** What you have to do **
Every entry in the data below needs to be repeated exactly.

** Records provided **
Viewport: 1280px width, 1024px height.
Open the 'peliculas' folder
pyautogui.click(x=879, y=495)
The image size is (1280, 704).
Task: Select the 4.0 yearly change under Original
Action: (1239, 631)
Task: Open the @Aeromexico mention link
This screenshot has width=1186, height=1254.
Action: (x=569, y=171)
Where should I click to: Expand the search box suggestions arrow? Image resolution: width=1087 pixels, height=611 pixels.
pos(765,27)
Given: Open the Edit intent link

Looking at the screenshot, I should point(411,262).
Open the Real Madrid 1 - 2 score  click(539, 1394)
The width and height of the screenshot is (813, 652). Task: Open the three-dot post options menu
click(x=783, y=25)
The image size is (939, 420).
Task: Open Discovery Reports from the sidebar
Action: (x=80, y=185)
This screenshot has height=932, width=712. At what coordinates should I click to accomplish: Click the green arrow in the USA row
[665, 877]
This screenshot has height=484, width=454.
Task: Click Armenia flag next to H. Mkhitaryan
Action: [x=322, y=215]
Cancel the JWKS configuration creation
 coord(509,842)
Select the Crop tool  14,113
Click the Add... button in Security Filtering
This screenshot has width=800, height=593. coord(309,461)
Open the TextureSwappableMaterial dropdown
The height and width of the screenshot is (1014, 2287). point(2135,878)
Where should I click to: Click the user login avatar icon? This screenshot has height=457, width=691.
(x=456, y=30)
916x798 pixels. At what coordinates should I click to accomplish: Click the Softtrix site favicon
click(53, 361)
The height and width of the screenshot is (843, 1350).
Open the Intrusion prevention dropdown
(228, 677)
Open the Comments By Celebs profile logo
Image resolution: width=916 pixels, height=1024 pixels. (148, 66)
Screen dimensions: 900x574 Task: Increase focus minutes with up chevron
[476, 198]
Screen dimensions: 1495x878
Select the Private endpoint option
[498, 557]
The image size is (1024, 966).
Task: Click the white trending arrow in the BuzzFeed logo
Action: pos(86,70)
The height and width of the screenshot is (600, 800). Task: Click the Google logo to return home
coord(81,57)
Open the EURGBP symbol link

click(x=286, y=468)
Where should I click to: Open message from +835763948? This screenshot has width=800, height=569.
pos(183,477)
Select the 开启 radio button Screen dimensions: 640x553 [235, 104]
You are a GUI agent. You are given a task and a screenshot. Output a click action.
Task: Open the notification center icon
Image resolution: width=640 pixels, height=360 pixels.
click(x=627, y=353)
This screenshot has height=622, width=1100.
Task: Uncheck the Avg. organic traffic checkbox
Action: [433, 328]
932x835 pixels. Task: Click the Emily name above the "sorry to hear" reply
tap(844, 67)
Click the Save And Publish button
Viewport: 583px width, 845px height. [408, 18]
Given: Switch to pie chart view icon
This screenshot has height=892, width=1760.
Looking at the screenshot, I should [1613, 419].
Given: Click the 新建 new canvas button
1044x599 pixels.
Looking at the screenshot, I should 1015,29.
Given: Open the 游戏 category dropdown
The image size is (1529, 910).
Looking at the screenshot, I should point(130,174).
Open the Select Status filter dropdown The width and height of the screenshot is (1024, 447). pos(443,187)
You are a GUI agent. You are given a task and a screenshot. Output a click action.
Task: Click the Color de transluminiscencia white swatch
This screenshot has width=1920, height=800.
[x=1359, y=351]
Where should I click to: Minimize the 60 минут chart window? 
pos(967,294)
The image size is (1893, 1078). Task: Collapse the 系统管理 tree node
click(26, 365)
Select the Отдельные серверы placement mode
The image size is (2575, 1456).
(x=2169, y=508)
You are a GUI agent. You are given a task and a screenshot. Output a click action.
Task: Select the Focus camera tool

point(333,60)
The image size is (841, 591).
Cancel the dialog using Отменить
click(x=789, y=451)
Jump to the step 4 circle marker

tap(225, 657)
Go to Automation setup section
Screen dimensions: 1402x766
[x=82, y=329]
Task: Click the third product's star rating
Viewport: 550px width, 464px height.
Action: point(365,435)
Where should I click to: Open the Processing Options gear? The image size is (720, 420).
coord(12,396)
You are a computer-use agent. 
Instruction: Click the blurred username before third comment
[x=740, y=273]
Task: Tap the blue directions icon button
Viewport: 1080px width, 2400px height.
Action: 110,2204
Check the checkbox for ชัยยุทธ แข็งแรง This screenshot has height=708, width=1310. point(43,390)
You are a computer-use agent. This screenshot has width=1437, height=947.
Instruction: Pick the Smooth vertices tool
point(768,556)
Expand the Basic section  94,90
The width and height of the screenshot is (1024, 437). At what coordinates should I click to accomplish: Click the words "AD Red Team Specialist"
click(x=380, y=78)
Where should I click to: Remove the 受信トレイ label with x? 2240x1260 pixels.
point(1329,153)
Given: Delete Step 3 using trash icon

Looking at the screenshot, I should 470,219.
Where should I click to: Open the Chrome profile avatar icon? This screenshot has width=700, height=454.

** Worked solution **
Viewport: 1280px width, 1024px height.
Open the 'peliculas' folder
pyautogui.click(x=879, y=495)
The image size is (1280, 704).
Task: Select the 4.0 yearly change under Original
Action: (1239, 631)
Task: Open the @Aeromexico mention link
This screenshot has width=1186, height=1254.
Action: (x=569, y=171)
Where should I click to: Expand the search box suggestions arrow? Image resolution: width=1087 pixels, height=611 pixels.
pos(765,27)
Given: Open the Edit intent link

Looking at the screenshot, I should point(411,262).
Open the Real Madrid 1 - 2 score  click(539, 1394)
The width and height of the screenshot is (813, 652). Task: Open the three-dot post options menu
click(x=783, y=25)
The image size is (939, 420).
Task: Open Discovery Reports from the sidebar
Action: (x=80, y=185)
This screenshot has height=932, width=712. At what coordinates should I click to accomplish: Click the green arrow in the USA row
[665, 877]
This screenshot has height=484, width=454.
Task: Click Armenia flag next to H. Mkhitaryan
Action: [x=322, y=215]
Cancel the JWKS configuration creation
 coord(509,842)
Select the Crop tool  14,113
Click the Add... button in Security Filtering
This screenshot has width=800, height=593. coord(309,461)
Open the TextureSwappableMaterial dropdown
The height and width of the screenshot is (1014, 2287). point(2135,878)
Where should I click to: Click the user login avatar icon? This screenshot has height=457, width=691.
(x=456, y=30)
916x798 pixels. At what coordinates should I click to accomplish: Click the Softtrix site favicon
click(53, 361)
The height and width of the screenshot is (843, 1350).
Open the Intrusion prevention dropdown
(228, 677)
Open the Comments By Celebs profile logo
Image resolution: width=916 pixels, height=1024 pixels. (148, 66)
Screen dimensions: 900x574 Task: Increase focus minutes with up chevron
[476, 198]
Screen dimensions: 1495x878
Select the Private endpoint option
[498, 557]
The image size is (1024, 966).
Task: Click the white trending arrow in the BuzzFeed logo
Action: pos(86,70)
The height and width of the screenshot is (600, 800). Task: Click the Google logo to return home
coord(81,57)
Open the EURGBP symbol link

click(x=286, y=468)
Where should I click to: Open message from +835763948? This screenshot has width=800, height=569.
pos(183,477)
Select the 开启 radio button Screen dimensions: 640x553 [235, 104]
You are a GUI agent. You are given a task and a screenshot. Output a click action.
Task: Open the notification center icon
Image resolution: width=640 pixels, height=360 pixels.
click(x=627, y=353)
This screenshot has height=622, width=1100.
Task: Uncheck the Avg. organic traffic checkbox
Action: [433, 328]
932x835 pixels. Task: Click the Emily name above the "sorry to hear" reply
tap(844, 67)
Click the Save And Publish button
Viewport: 583px width, 845px height. [408, 18]
Given: Switch to pie chart view icon
This screenshot has height=892, width=1760.
Looking at the screenshot, I should [1613, 419].
Given: Click the 新建 new canvas button
1044x599 pixels.
Looking at the screenshot, I should 1015,29.
Given: Open the 游戏 category dropdown
The image size is (1529, 910).
Looking at the screenshot, I should point(130,174).
Open the Select Status filter dropdown The width and height of the screenshot is (1024, 447). pos(443,187)
You are a GUI agent. You are given a task and a screenshot. Output a click action.
Task: Click the Color de transluminiscencia white swatch
This screenshot has width=1920, height=800.
[x=1359, y=351]
Where should I click to: Minimize the 60 минут chart window? 
pos(967,294)
The image size is (1893, 1078). Task: Collapse the 系统管理 tree node
click(26, 365)
Select the Отдельные серверы placement mode
The image size is (2575, 1456).
(x=2169, y=508)
You are a GUI agent. You are given a task and a screenshot. Output a click action.
Task: Select the Focus camera tool

point(333,60)
The image size is (841, 591).
Cancel the dialog using Отменить
click(x=789, y=451)
Jump to the step 4 circle marker

tap(225, 657)
Go to Automation setup section
Screen dimensions: 1402x766
[x=82, y=329]
Task: Click the third product's star rating
Viewport: 550px width, 464px height.
Action: point(365,435)
Where should I click to: Open the Processing Options gear? The image size is (720, 420).
coord(12,396)
You are a computer-use agent. 
Instruction: Click the blurred username before third comment
[x=740, y=273]
Task: Tap the blue directions icon button
Viewport: 1080px width, 2400px height.
Action: 110,2204
Check the checkbox for ชัยยุทธ แข็งแรง This screenshot has height=708, width=1310. point(43,390)
You are a computer-use agent. This screenshot has width=1437, height=947.
Instruction: Pick the Smooth vertices tool
point(768,556)
Expand the Basic section  94,90
The width and height of the screenshot is (1024, 437). At what coordinates should I click to accomplish: Click the words "AD Red Team Specialist"
click(x=380, y=78)
Where should I click to: Remove the 受信トレイ label with x? 2240x1260 pixels.
point(1329,153)
Given: Delete Step 3 using trash icon

Looking at the screenshot, I should 470,219.
Where should I click to: Open the Chrome profile avatar icon? This screenshot has width=700, height=454.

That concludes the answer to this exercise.